12 points by Rhapso on Oct 22, 2010 | hide | past | favorite | 13 comments
I am a Jr in college at the moment, set up to double up my senior year with the 1st year of my graduate school. If I play my cards right I am looking at a doctorate 5 years from now.

First, why do I want a doctorate? At this point in my life I am nearing the end of My computer science bachelor's and I have learned enough to know I have so much left to learn. I love learning, I feel like I can learn so much in the process of getting this degree.

My goal in life right now is to be as educated as I can and have a stable income large enough to support a family. My worry is that the two might be mutually exclusive.

I see myself teaching while in graduate school, but I do not want to make it my long term profession. I want to work in software engineering and I have a big interest in Artificial Intelligence and Machine Learning and right now university seems the place to work on such things right now.

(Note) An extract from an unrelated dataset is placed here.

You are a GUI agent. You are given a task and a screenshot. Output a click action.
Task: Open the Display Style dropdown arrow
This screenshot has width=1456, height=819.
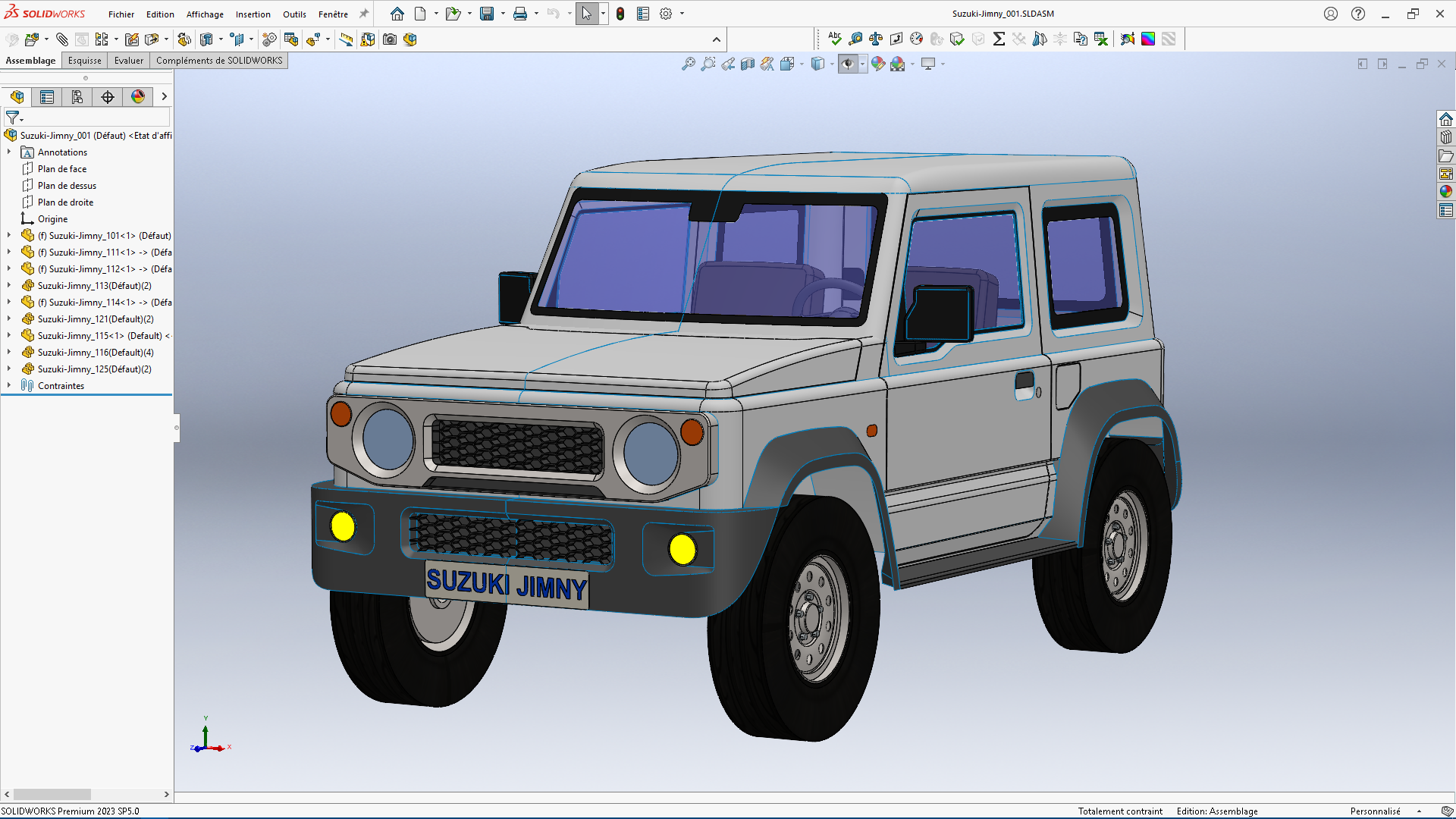point(832,64)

This all boils down to, what is the job market for a 25 year old with a PhD in Computer Science and no work experience?



Do what you love. Everything else will follow.

edit: realize this reads as "not very helpful". But you seem to know what you want to do. Job opportunities will be what they are in 5 years. Who knows. But if you try to change your natural trajectory, I think you'll be less happy, and ultimately less successful as a result.


I don't know how long it takes to finish a doctorate in machine learning, but if you claim to be able to finish in 5 years, I'll just wish you luck. Took me 5 1/2 to finish a doctorate in Algorithms and Data Structures (Theory), and I was very lucky with my problems and papers.

If you go to grad school, you are going to need to TA or teach, this will be good for you. You'll probably also need to grade homework, tests, etc. This will also be good for you.

If you pay attention, work hard, and have fun, grad school can be even better than undergrad. Depending on your workload, you may even have time to do contracting work to help pay for school, and/or earn some experience along the way. Be careful though, I knew a lot of people who dropped out to join companies, and who will never finish.

Most of the advice I've been giving out over the years I've written out here: http://www.ics.uci.edu/~jcarlson/gradschool.html

Good luck, whatever you decide.


Thanks! The 5 years estimate is on the hopeful side. I have been told my current course-load is insane by a few of my professors but it does not seem that bad yet (I am doing my bachelors in 3 years (currently on year 2), and hopefully overlapping with grad school on the last year (A honor student option here at Georgia State!)) I might be changing schools for my masters/PhD so there is a potential wrench to be thrown in gears there, a PhD might actually be harder work then I arrogantly expect it to be and take more then 4 more years. Either way, it looks like fun. On the flip-side it does have a cost, one I asked this question to help evaluate.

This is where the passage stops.